# [What you have to do]
Write out each record again exactly as it stands.

# [Records for the task]
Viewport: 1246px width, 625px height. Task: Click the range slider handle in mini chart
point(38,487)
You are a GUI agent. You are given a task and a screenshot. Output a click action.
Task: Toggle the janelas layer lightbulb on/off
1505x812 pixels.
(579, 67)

# [Result below]
Viewport: 1246px width, 625px height. Task: Click the range slider handle in mini chart
point(38,487)
You are a GUI agent. You are given a task and a screenshot. Output a click action.
Task: Toggle the janelas layer lightbulb on/off
1505x812 pixels.
(579, 67)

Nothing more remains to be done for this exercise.